Talking to a Representative from Winemakers Magazine this morning he confirmed the 2012 conference will be on the East Coast this year at Cornell University’s campus June 1 & 2, 2012. This is in the Finger Lakes Region.


----------



## ibglowin (Jul 6, 2011)

Little typo there chief. 

Was wondering when they would do the East coast after 2 years in a row on the West coast.

You going to go?


----------



## Runningwolf (Jul 6, 2011)

It would be nice to go. Will have to see what my schedule is then.


----------



## ffemt128 (Jul 6, 2011)

That's my birthday weekend.


----------



## jacksmith (Jul 19, 2011)

I'm planning to attend. I believe tickets will go on sale in early November.

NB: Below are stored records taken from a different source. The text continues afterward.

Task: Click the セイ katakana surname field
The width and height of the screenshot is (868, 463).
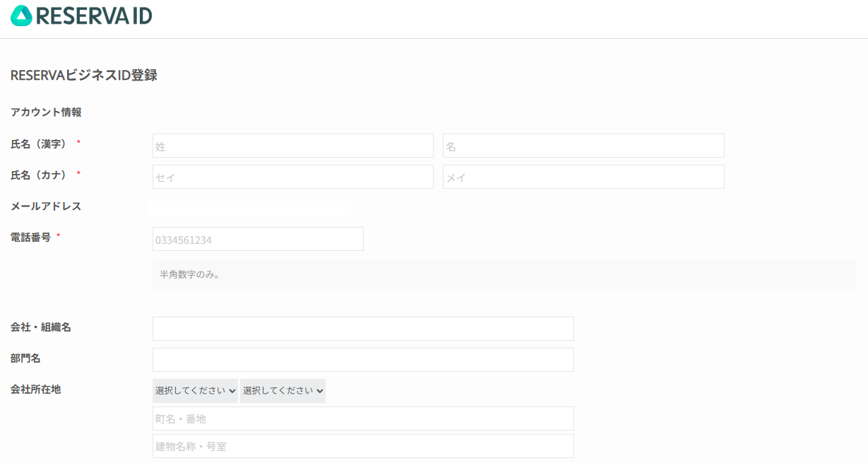Action: (292, 177)
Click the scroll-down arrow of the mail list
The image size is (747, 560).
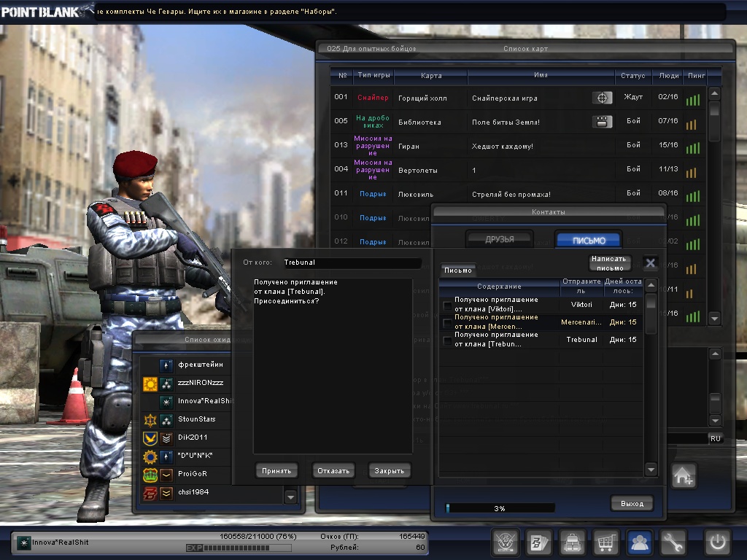(x=651, y=470)
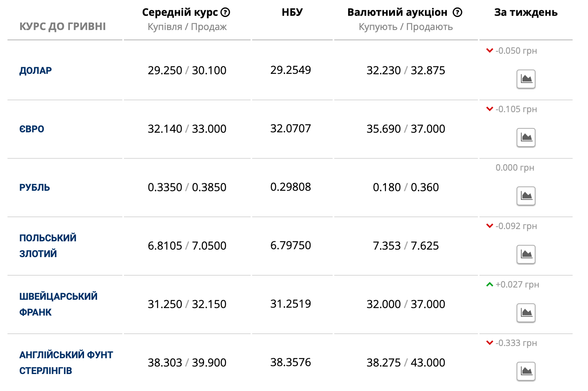Open the ПОЛЬСЬКИЙ ЗЛОТИЙ link

pyautogui.click(x=48, y=246)
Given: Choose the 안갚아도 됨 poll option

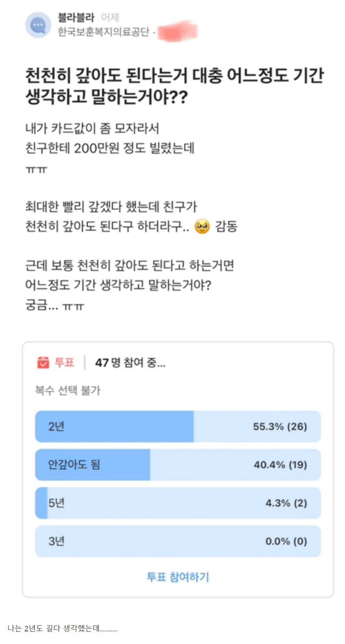Looking at the screenshot, I should (177, 464).
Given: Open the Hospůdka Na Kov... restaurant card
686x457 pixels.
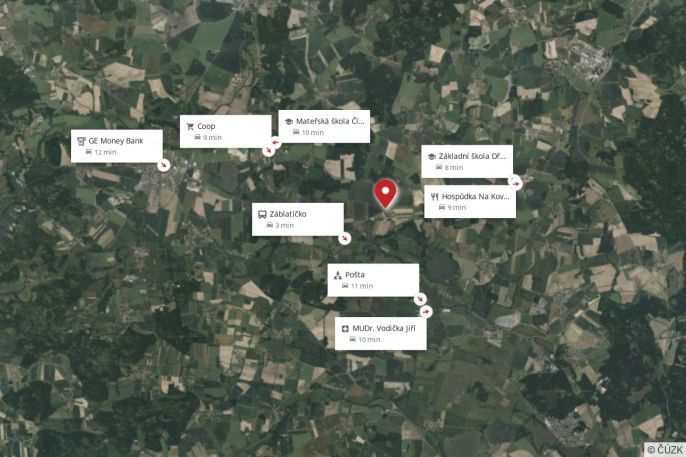Looking at the screenshot, I should (x=470, y=202).
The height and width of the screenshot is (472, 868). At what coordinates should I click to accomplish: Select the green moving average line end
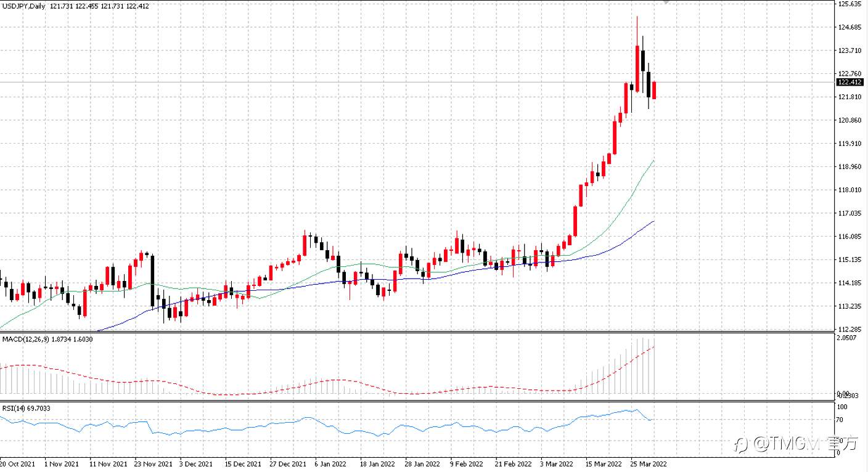653,161
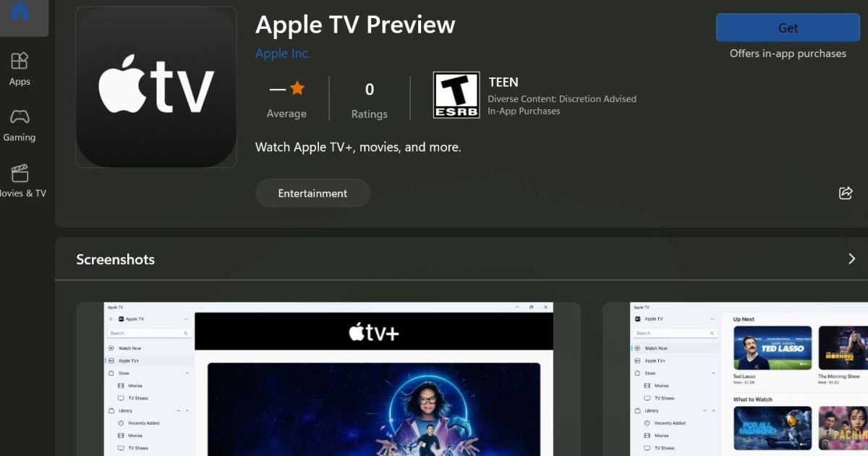Click the large Apple TV app logo
This screenshot has width=868, height=456.
(156, 88)
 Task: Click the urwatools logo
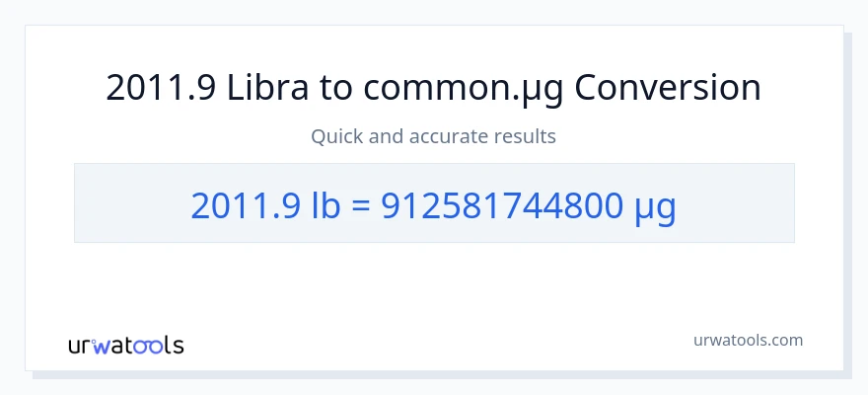[125, 345]
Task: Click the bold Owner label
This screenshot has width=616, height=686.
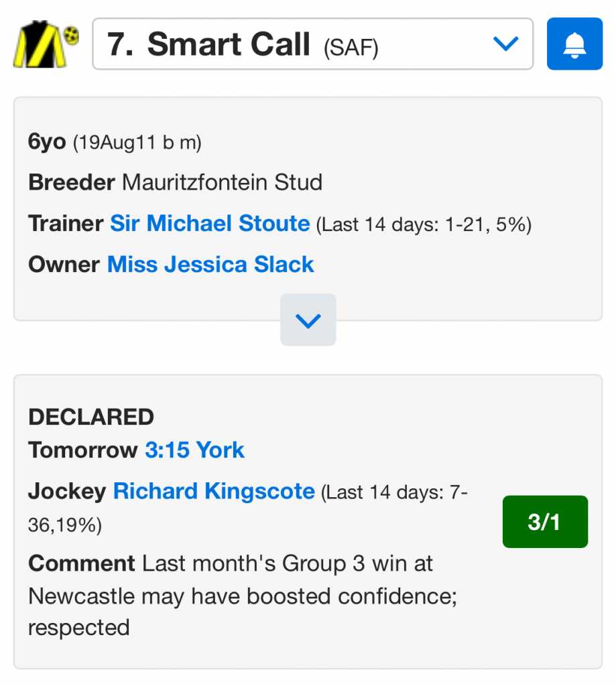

According to the web site, "Full details and registration information will be in the December-January issue of WineMaker and posted on winemakermag.com November 1."


----------



## PeterH (Sep 30, 2011)

Damm this is close to home... May have to put something in the calendar.


----------



## grapeman (Sep 30, 2011)

I read that a week or so ago and may have to make the 300 mile trip over there, but it is a bad time of year to go...............


----------